December 27, 2016 Updated July 1, 2018
I have participiated in Diamond Mind Baseball (DMB) simulation leagues since I was 16. The general idea of a simulation league is to use statistical projections for players to simulate, using the DMB software, a complete 162 game season running parallel to the real life MLB season. The league I participate in has used the ZiPS projection system provided by Dan Szymborski.
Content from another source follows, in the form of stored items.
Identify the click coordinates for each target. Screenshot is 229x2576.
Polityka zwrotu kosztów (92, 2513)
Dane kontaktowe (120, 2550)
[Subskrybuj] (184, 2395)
While this remains one of my favorite recreational pastimes, in the past couple of years I have shifted towards an extremely data driven approach to run my particular team. This has involved re-shaping my thinking process and decision making approach to be more objective and less subjective than when I started in 2008. For example, I reverse-engineered certain parts of projection system our league is based on and now have more detailed player projections for every player in the league which helps lessen personal biases in decision making processes regarding player transactions or roster movement. Additionally, I created an automated tracking system for the top available minor league and amateur players available in the league that helps me track player performance and trends for the best draft eligible players, which you can read about here. Finally, the part of my process I'm most proud of, the part that is most valuable as well as certainly the most computationally difficult part of my process, is my team level projections.
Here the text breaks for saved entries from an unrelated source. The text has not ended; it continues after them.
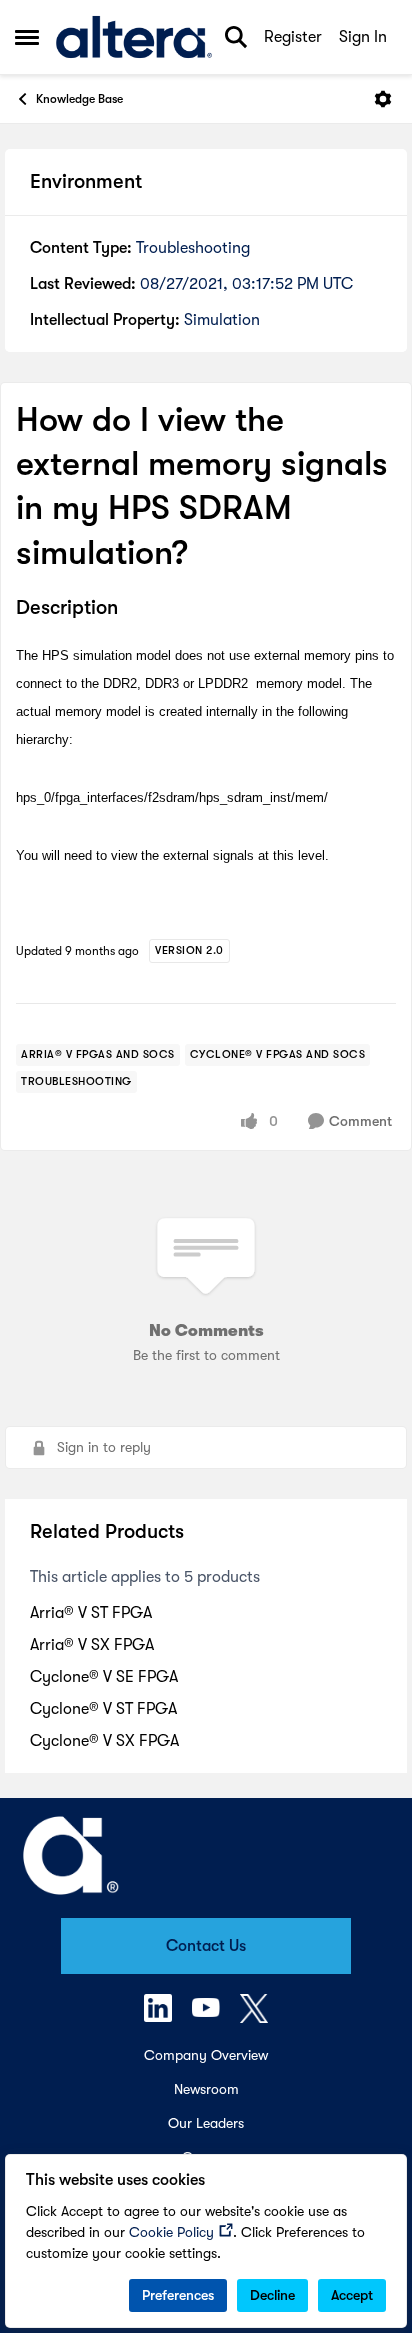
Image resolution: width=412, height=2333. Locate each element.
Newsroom (206, 2089)
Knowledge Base (79, 99)
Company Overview (206, 2055)
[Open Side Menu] (27, 37)
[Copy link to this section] (133, 609)
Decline (272, 2295)
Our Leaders (206, 2123)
While it is true that since it is a simulation league, one could sit down and run a large number of simulations and use that number to determine the general strength of each team. However, this both fails to compensate for any injuries that may happen during a simulation as well as being very time consuming. Therefore, I created a ground up theoretical model for projecting the performance of each team. First, I have done research on how players perform relative to their projections, resulting in the ability to generate a Gaussian distribution curve for each player projection within the simulation. From these projections, I use an implementation of the Hungarian algorithm to create optimized pitching rotations and optimized batting lineups against left- and right-hand opposing pitchers. Next, by treating every player as a independent random variable, I can create a team-level distribution which leads to a projection of each team's win-loss record and the amount of expected variance given their optimal roster construction. Finally, using these projections and MLB's playoff structure I can compute the probability of each team's advancement to various playoff rounds by using the Log5 odds ratio to predict the likelihood of a team winning a single game, and the binomial probability mass function to predict the likelihood of winning a 5 or 7 game series as appropriate.
During the season, I maintain updated tables for rest of season projections as well as weekly changes in playoff probabilities.
All scripts for my team level projections are available on github, as well as the full codebase for my simulation league research and analysis. This code has scripts capable of building a MySQL database, populating the tables by scraping the league and additional sites, post-processessing the data into a myriad of advanced metrics, computing historical statistics, analyzing prospects for an amateur draft, optimizing team rosters, and predicting team-level outcomes. If you're interested in just seeing the results and not the process, a full (relatively up-to-date) backup of the database (both SQL and .csv format) can be found on Dropbox.